(Dataset items)
BEGIN

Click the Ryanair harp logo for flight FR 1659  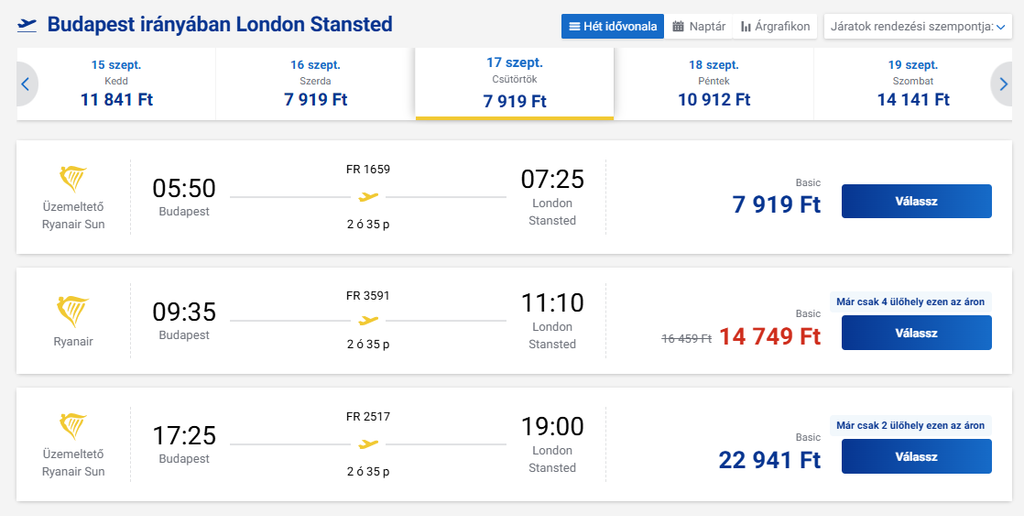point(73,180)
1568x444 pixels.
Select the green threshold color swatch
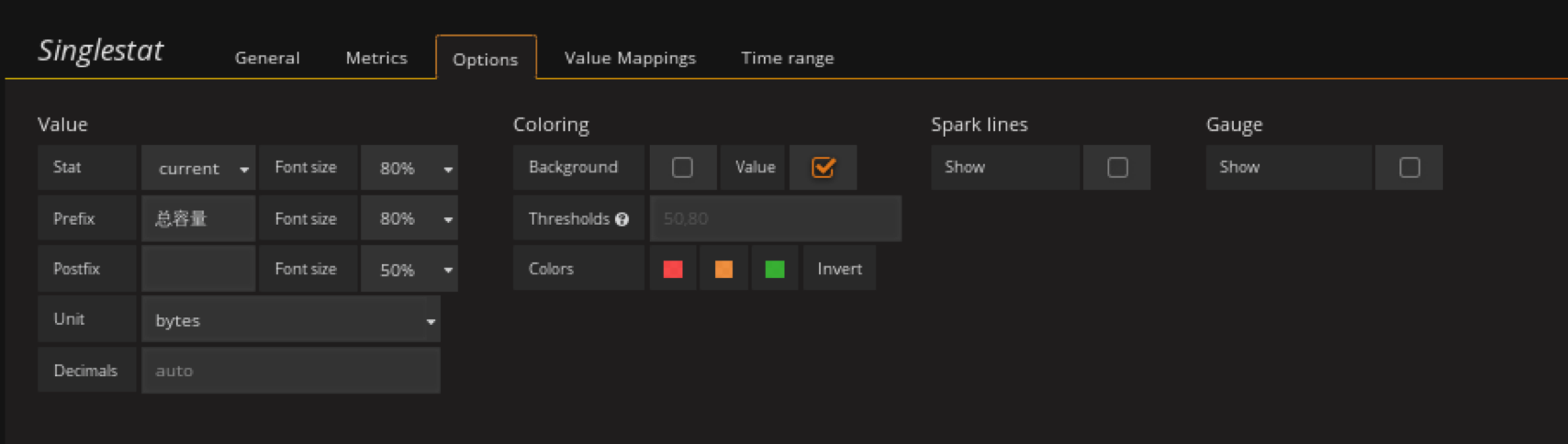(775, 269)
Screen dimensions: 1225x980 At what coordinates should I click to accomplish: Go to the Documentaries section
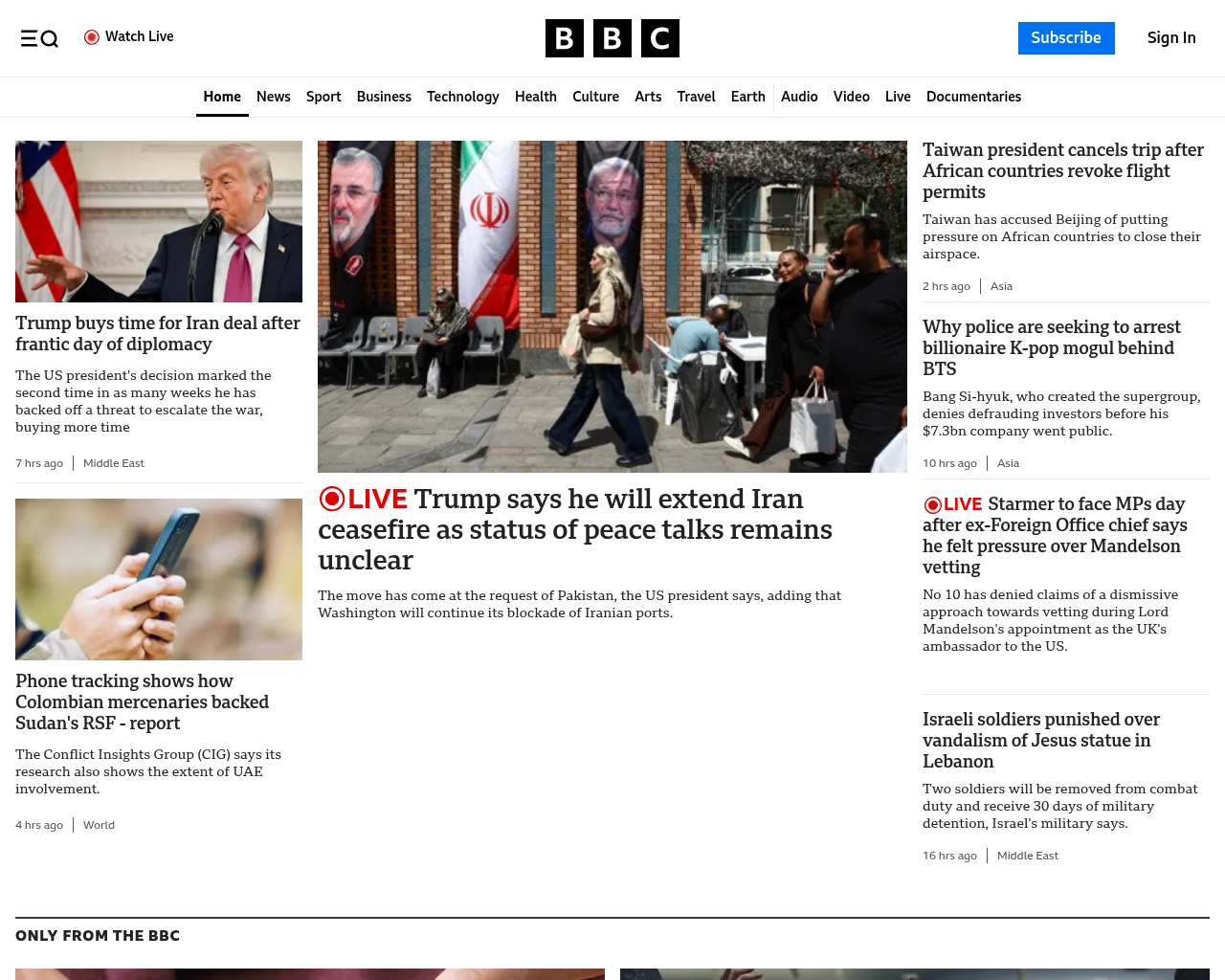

END

- YOUR OBJECTIVE: Reproduce the material from the line containing "1568x444 pixels." through the end of the material, substituting "Pick" for "Select" and leaving everything else unchanged. Omit the pictures from your answer.

- WRITTEN ANSWER:
1568x444 pixels.
Pick the green threshold color swatch
(775, 269)
Screen dimensions: 1225x980 At what coordinates should I click to accomplish: Go to the Documentaries section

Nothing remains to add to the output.